If the profession or occupation you’re targeting is regulated or requires a license to practice, the regulatory or licensing body might be able to provide counts. However, many professions and occupations are regulated at the state level, so counts may only be collected at that level and then will have to be added up. Many occupations and professions, however, will have a national umbrella organization that might aggregate data.
The website of the Council on Licensure, Enforcement and Regulation (CLEAR) can be used to identify regulatory or licensing bodies:
CLEAR Regulatory Directory: An international association of professional regulatory bodies, CLEAR offers a topical directory of associations, colleges and boards that are involved in the regulation or licensure of various professions.
The US Census Bureau is your best source for business counts. Here are some good starting points:
Statistics of US Businesses: This database is updated annually, with 2014 data being the most currently available. It includes firm and establishment counts by industry, geography and employment size. Even more detailed data is available for download in comma-delimited format—look for the link.
DATA USA is a comprehensive data tool developed by Deloitte, Datawheel, and Cesar Hidalgo providing visual representations of US Government Data.
NAICS or Standard Industrial Classification (SIC) codes are useful tools for sizing your enterprise market as lots of data is aggregated using these codes.
If you want to know what enterprise data—beyond business counts—is available for the industry or industries you are targeting, the best resource is the Industry Statistics Portal.
Statistics about small businesses can be derived from Statistics of U.S. Businesses (SUSB).
If a sector is regulated, there may be business count data available from the regulator or department that oversees this sector.

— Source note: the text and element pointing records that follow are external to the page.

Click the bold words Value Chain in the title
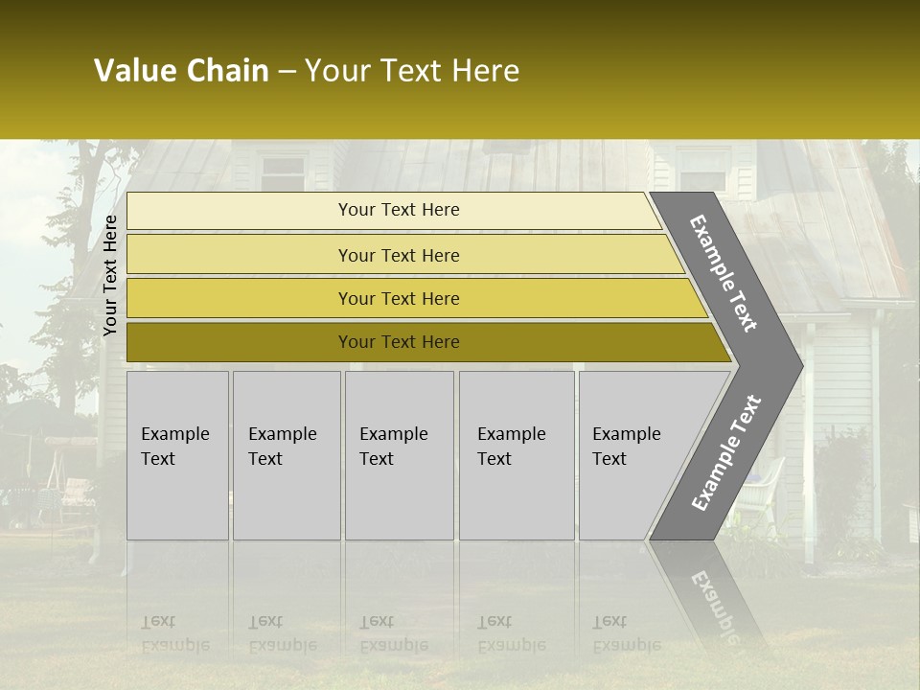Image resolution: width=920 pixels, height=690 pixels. pos(181,71)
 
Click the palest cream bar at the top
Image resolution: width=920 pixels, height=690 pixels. pos(398,210)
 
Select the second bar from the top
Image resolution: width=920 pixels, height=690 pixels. pos(398,255)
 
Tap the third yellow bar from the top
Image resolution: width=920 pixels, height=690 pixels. pos(398,298)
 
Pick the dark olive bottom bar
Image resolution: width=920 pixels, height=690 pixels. pos(398,342)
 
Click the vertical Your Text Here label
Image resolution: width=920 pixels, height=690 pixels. pos(110,275)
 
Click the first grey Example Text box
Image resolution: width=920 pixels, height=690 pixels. pos(177,455)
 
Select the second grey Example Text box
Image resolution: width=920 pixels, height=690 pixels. pos(286,455)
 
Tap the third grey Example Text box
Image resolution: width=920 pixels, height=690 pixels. pos(399,455)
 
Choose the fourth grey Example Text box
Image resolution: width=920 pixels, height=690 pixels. pos(516,455)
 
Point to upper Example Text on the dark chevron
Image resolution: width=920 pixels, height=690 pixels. pos(724,273)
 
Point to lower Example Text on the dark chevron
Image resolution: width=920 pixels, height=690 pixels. pos(725,452)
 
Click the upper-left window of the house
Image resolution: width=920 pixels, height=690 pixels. pos(283,173)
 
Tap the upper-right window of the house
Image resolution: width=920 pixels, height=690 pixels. pos(703,171)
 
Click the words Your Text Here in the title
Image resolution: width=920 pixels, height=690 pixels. pos(412,71)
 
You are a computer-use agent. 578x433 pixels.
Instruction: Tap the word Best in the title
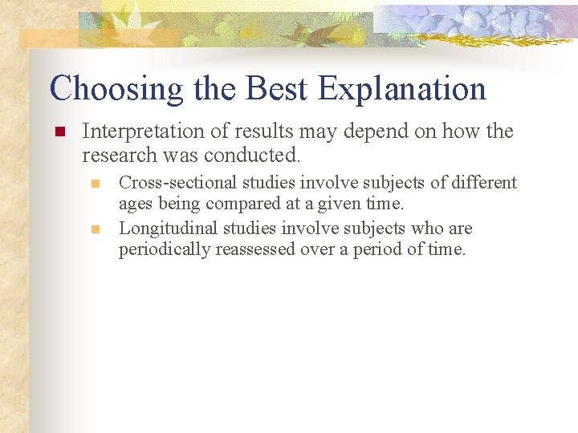point(275,89)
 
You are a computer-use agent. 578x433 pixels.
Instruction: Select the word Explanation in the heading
point(402,89)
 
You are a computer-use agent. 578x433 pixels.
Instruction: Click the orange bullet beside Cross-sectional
point(96,184)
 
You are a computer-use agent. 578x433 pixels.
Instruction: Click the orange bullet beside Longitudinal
point(96,229)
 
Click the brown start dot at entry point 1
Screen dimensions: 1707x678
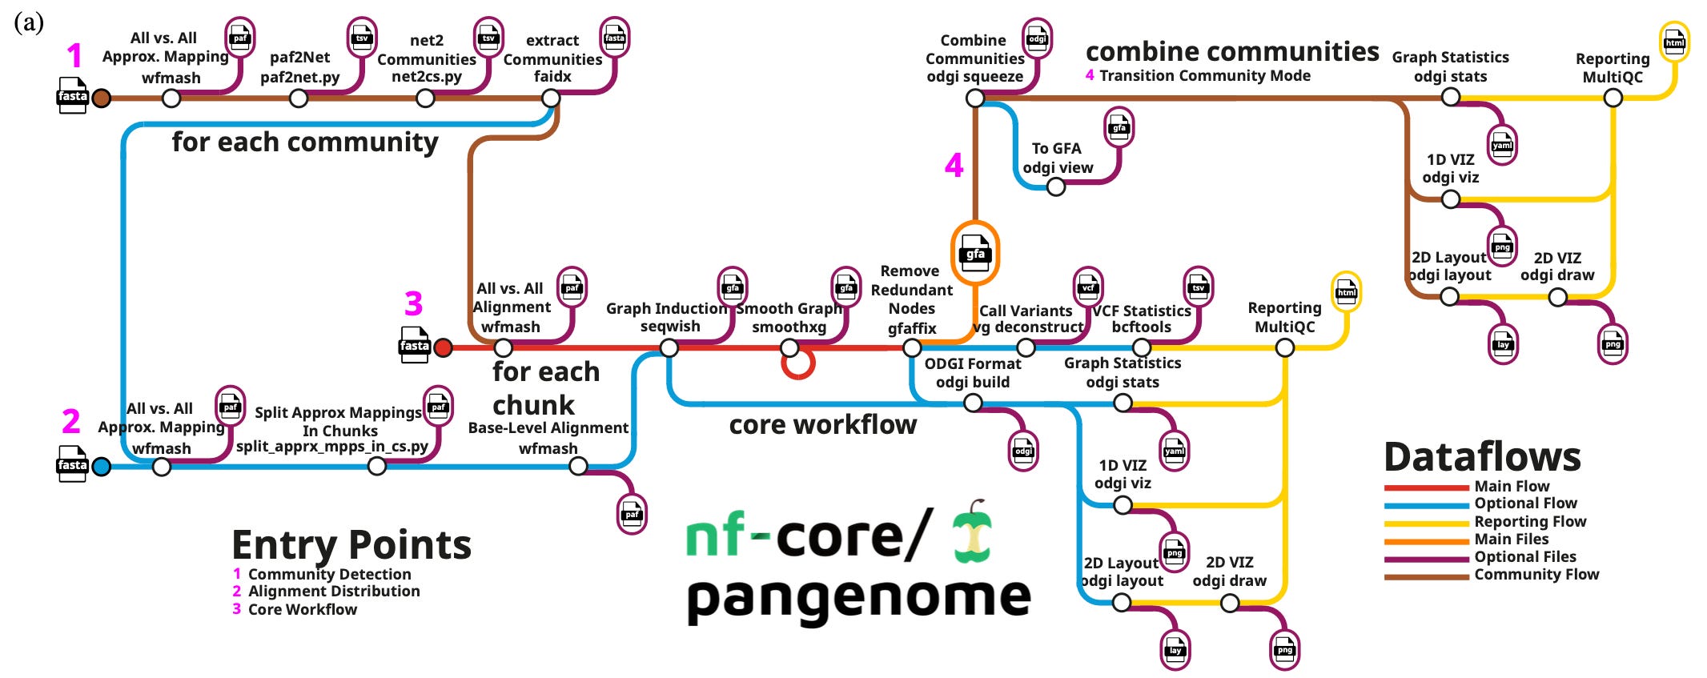(x=101, y=98)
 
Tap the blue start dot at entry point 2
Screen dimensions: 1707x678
(x=101, y=467)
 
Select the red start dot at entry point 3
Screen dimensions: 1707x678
(x=443, y=347)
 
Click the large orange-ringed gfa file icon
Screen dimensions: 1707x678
(x=974, y=254)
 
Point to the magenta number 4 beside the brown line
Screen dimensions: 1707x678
(x=954, y=166)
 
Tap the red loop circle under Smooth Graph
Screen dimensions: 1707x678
(x=797, y=364)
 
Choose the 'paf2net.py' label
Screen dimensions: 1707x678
(x=300, y=78)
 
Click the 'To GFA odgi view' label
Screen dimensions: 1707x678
(x=1058, y=158)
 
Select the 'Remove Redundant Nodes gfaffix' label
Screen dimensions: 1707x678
(x=912, y=299)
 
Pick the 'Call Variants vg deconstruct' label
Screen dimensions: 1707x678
(x=1027, y=319)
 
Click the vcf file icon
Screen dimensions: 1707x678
(x=1087, y=287)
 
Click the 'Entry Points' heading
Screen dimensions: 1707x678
(x=351, y=545)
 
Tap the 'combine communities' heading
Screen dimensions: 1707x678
(x=1232, y=51)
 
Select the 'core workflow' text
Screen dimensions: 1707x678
(x=823, y=424)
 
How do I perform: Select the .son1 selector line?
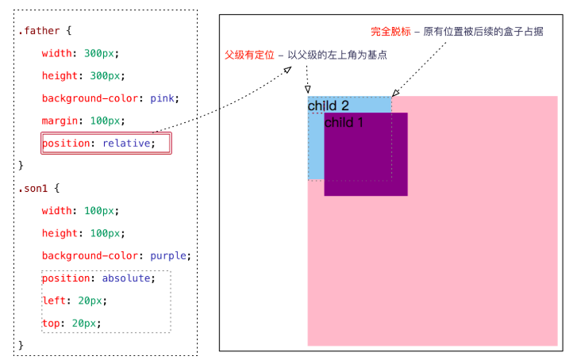tap(39, 189)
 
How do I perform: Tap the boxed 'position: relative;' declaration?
tap(106, 144)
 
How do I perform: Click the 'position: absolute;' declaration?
tap(106, 278)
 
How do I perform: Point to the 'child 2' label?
tap(328, 105)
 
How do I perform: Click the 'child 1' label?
tap(344, 122)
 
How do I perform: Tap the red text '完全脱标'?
tap(390, 33)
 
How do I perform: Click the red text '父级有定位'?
tap(249, 54)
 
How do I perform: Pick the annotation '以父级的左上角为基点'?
tap(342, 54)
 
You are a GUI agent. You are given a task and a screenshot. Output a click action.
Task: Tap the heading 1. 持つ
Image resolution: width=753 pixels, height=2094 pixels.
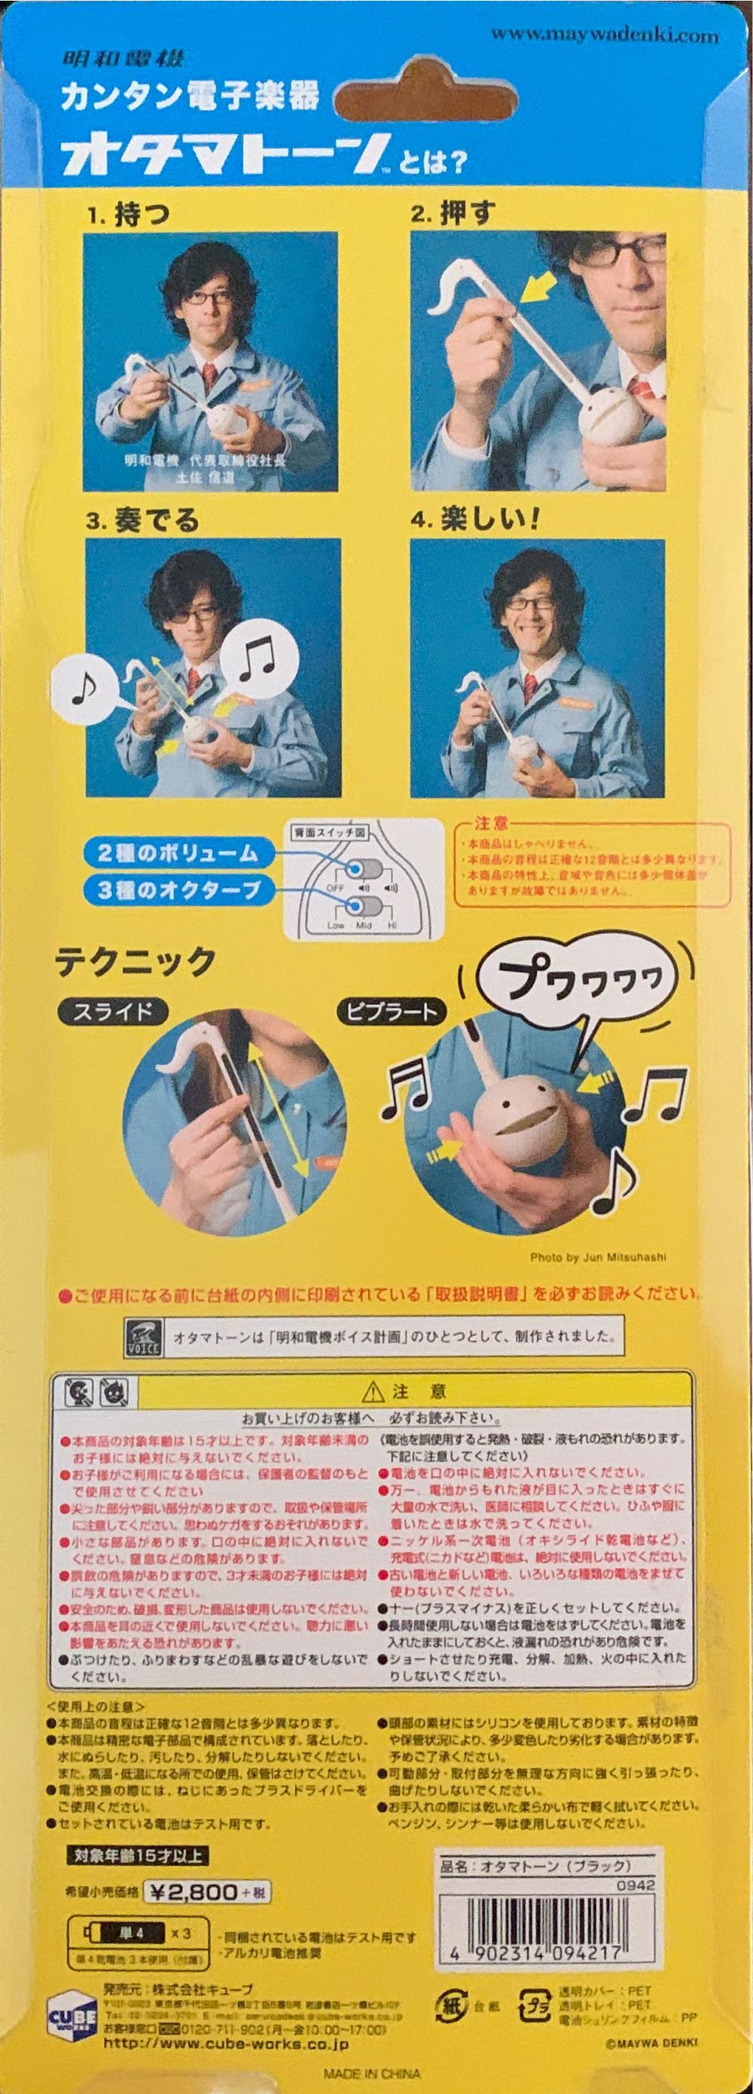(x=130, y=215)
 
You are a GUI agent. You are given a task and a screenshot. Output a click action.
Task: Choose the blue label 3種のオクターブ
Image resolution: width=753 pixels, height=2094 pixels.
(x=179, y=890)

Here are some sample industry links:
Federal Deposit Insurance Corporation (FDIC) Key Statistics: This site provides counts for all FDIC-insured banks and savings institutions. A link from this website also leads you to a database that can generate a list of the top institutions ranked by assets.
TransStats Data Library: Aviation (Bureau of Transportation Statistics): This site provides data for all US-certificated air carriers or airlines; a count would have to be manually generated from all the companies listed in the various reports.